OpenAI Just Offered $2M in Tokens to the Current YC Batch. Welcome to Compute-for-Equity.
May 2026
Late on Tuesday night, Sam Altman posted on X that OpenAI had offered to invest $2 million in tokens into every startup in the current Y Combinator batch. Not $2M in cash. $2M in OpenAI API credits, in exchange for equity.
YC partner Tyler Bosmeny called it a "mic drop moment." He wasn't wrong, but not for the reason most people read it. The headline is the number. The actual story is the structure: a foundation model lab buying equity in dozens of early-stage companies using its own inference capacity as the currency. That's not a credits program. That's venture capital, denominated in tokens.
This is the most explicit signal yet that the cash-for-equity model that defined the last fifty years of venture is being joined, and in some cases displaced, by something new. Resources themselves have become a fundable asset class.
What just happened
The mechanics are worth unpacking. OpenAI is not handing out promotional credits with a 12-month expiry, which is how its standard startup program works ($2,500 in API credits via VC referral, capped). This is a direct investment, with founders giving up real equity, and OpenAI funding it with tokens valued at retail price, meaning OpenAI's actual cost is a fraction of the $2M headline.
That last detail matters. If retail token pricing is, broadly, around five to ten times OpenAI's marginal compute cost, then OpenAI is acquiring meaningful equity stakes across an entire YC batch at a cost basis that would be impossible to match with cash. The startup gets real working capital it would otherwise have spent at OpenAI anyway. OpenAI gets ownership, lock-in, and a front-row seat to whatever the next cohort of AI-native companies ends up building.

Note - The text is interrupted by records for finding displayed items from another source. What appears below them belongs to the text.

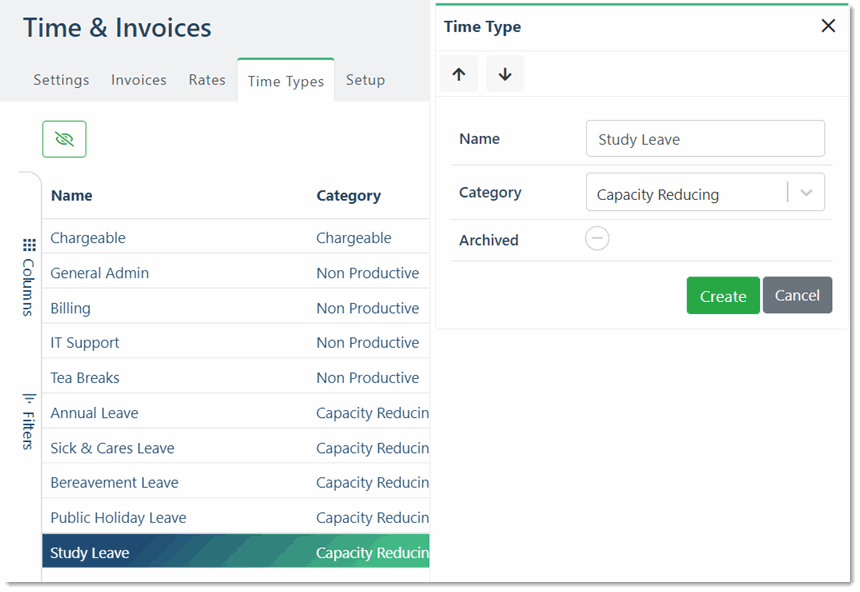Open the Columns panel icon on the sidebar
The height and width of the screenshot is (592, 860).
[29, 245]
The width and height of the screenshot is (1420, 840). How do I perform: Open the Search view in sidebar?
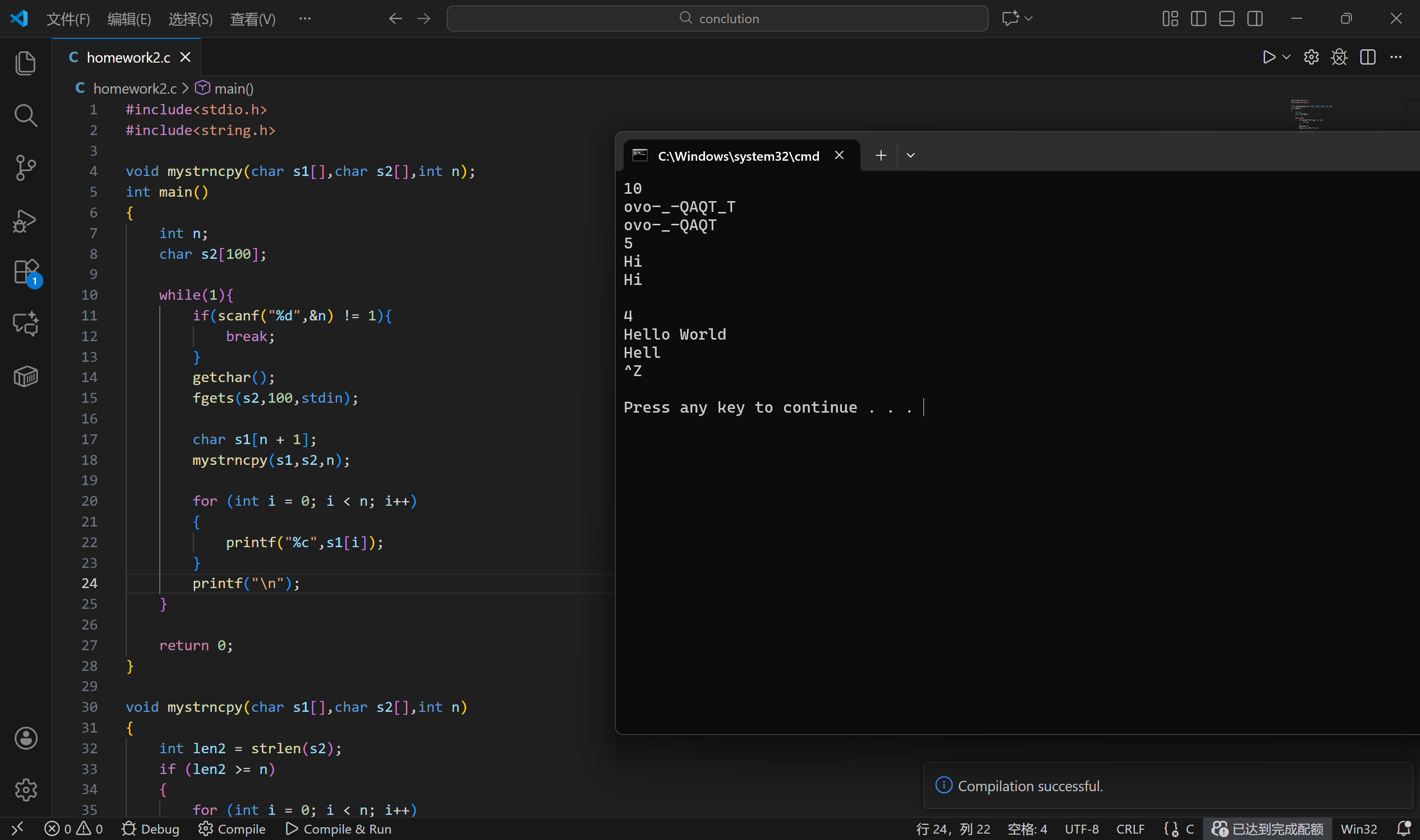pyautogui.click(x=26, y=115)
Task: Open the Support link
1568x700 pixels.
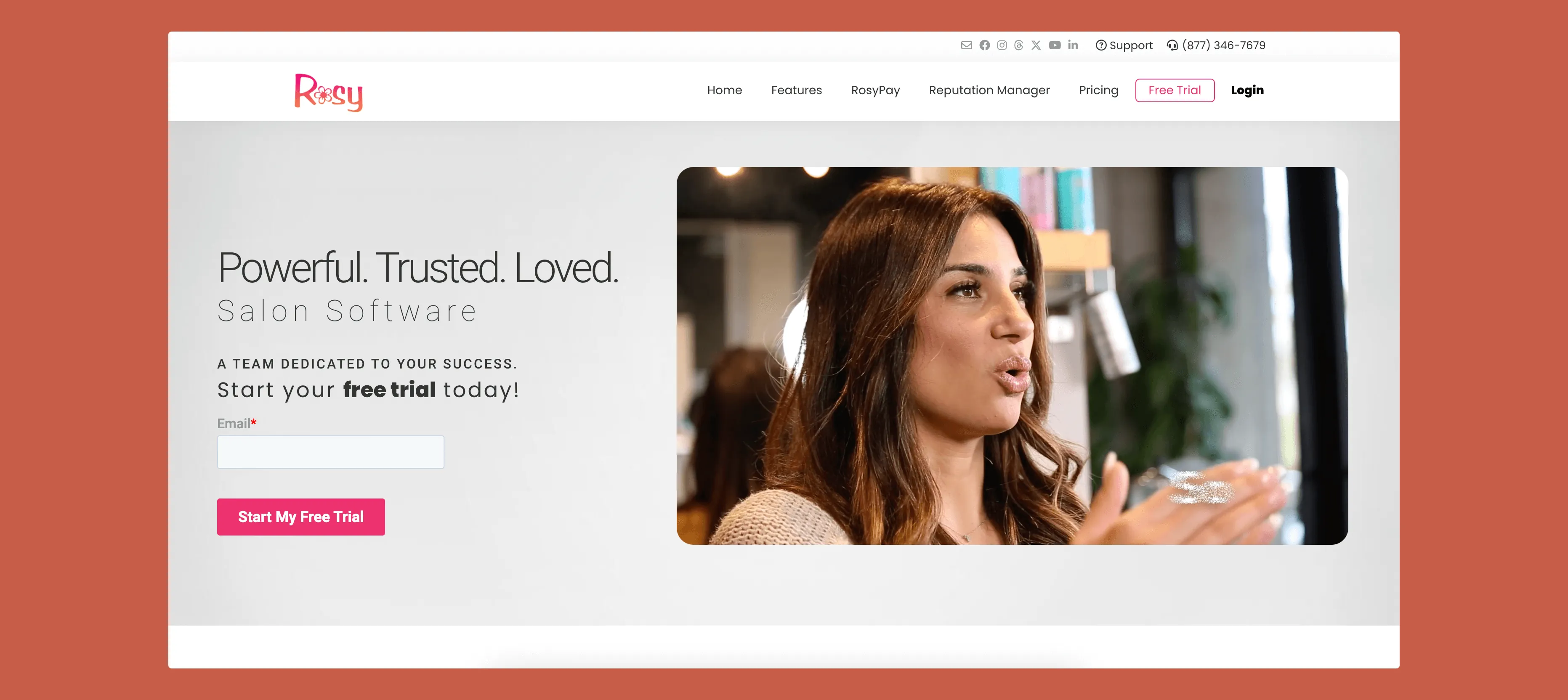Action: 1124,45
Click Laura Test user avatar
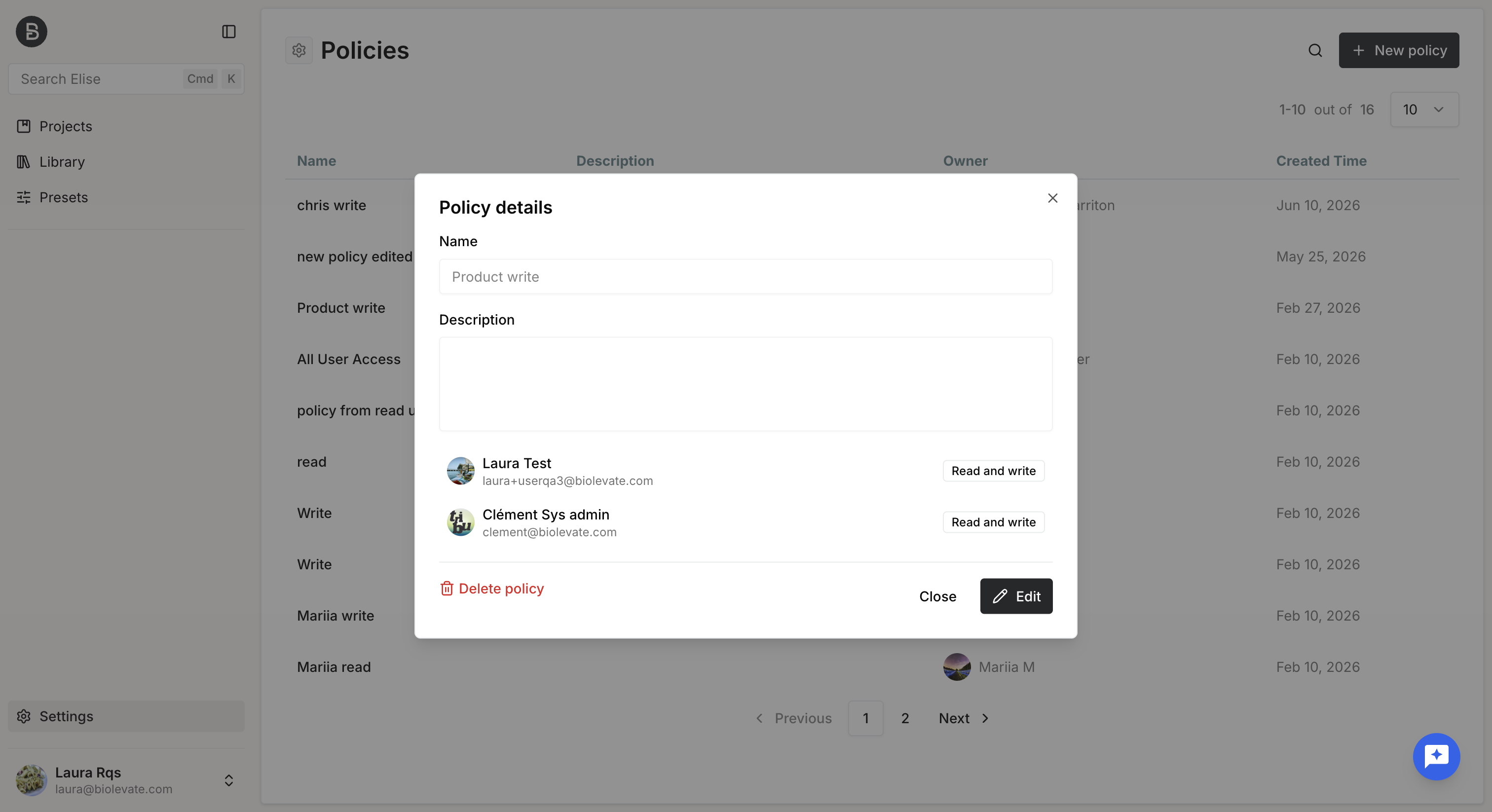This screenshot has width=1492, height=812. pos(460,471)
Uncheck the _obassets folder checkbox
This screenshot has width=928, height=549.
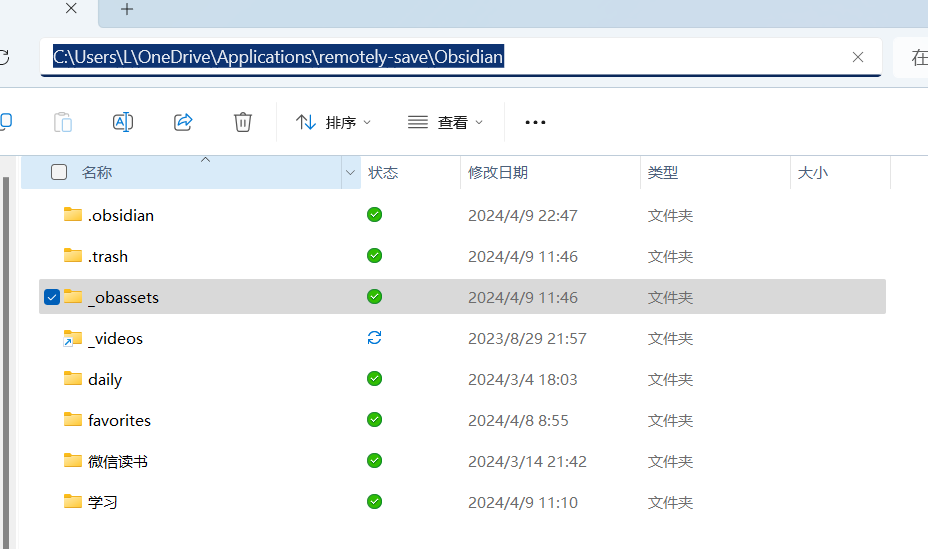coord(52,297)
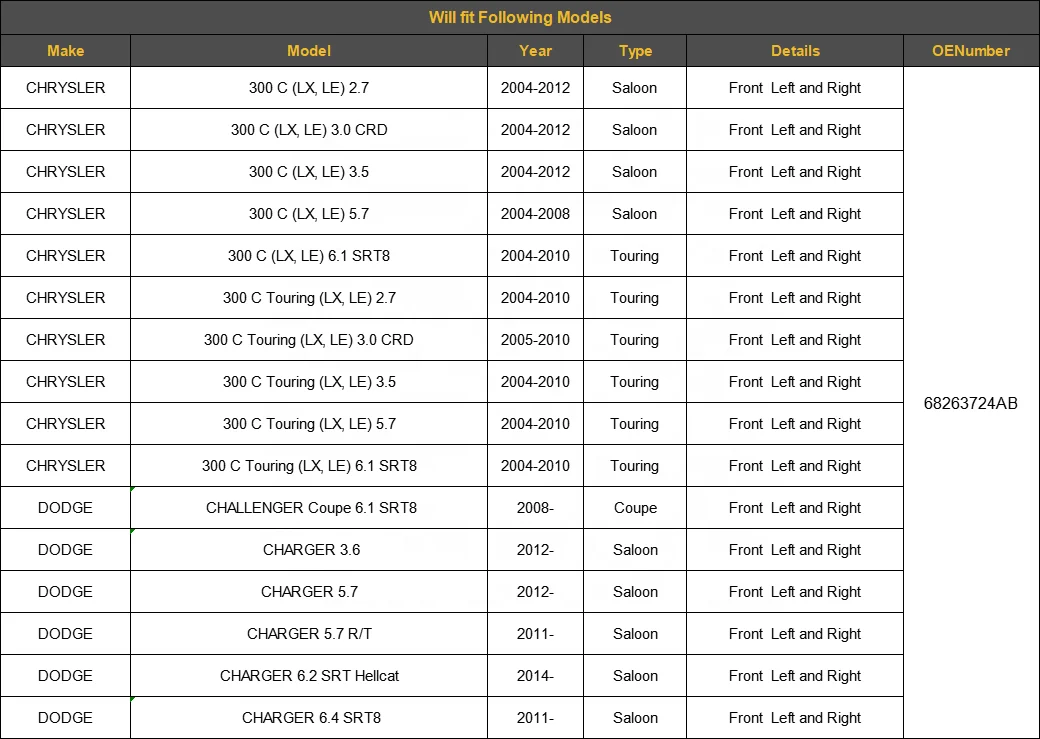Screen dimensions: 1040x739
Task: Click the Year column header
Action: 535,51
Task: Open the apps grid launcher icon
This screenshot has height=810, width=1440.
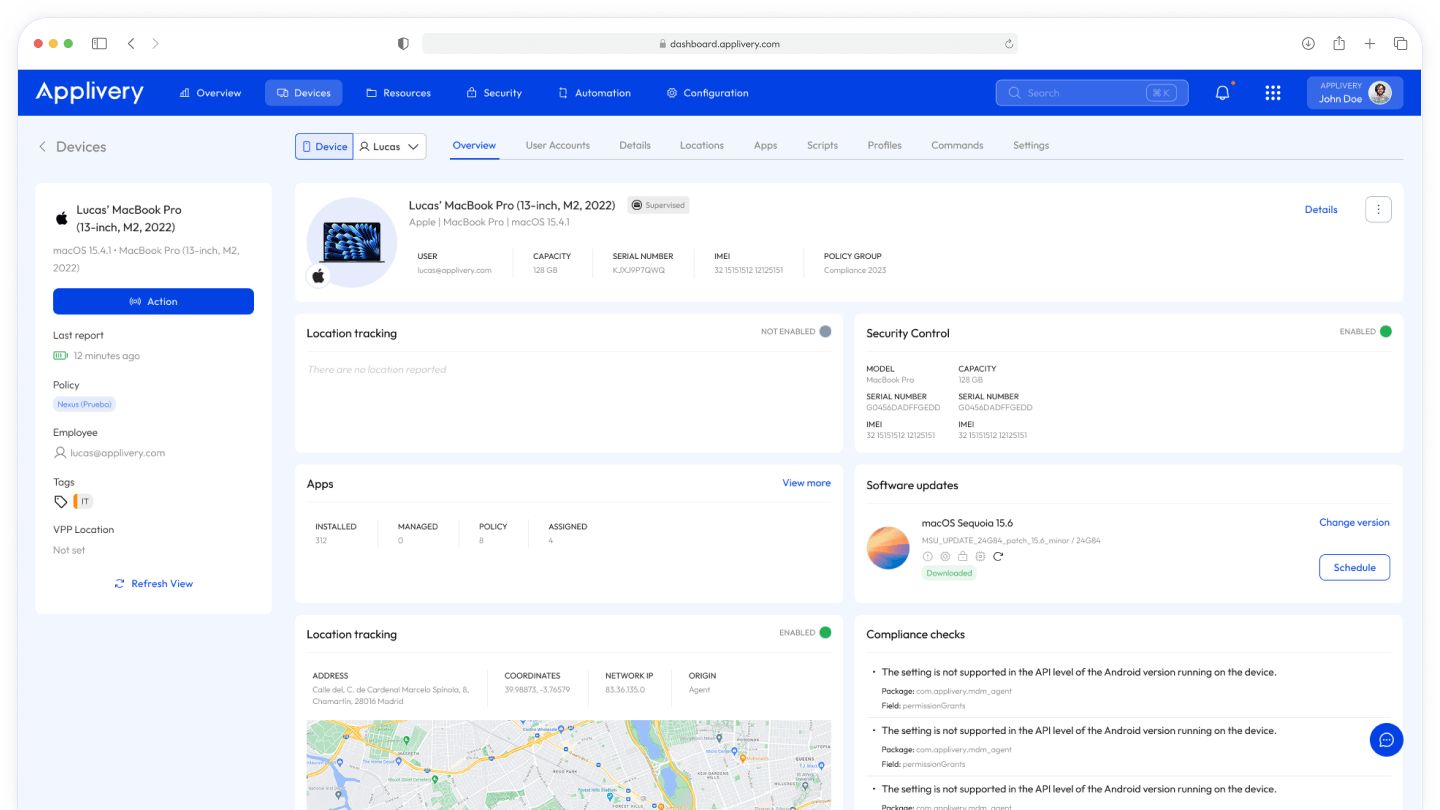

The structural parallel some commentators have drawn is to Yuri Milner's old DST programme, which offered uniform investment terms to every YC startup. The crucial difference is that Milner was deploying dollars. Altman is deploying compute.
The real precedents: media-for-equity and services-for-equity
It is tempting to lump this in with cloud credits programs, but those are a different beast. AWS Activate, Google Cloud for Startups, and Microsoft for Startups have collectively pushed billions in credits to hundreds of thousands of companies since 2013, but in none of those cases does the cloud provider take equity. Credits flow through VC and accelerator partners; any equity stake sits with the VC. AWS is not on the cap table.
What Altman just did is structurally different, and the right precedents are older and from a different corner of the market.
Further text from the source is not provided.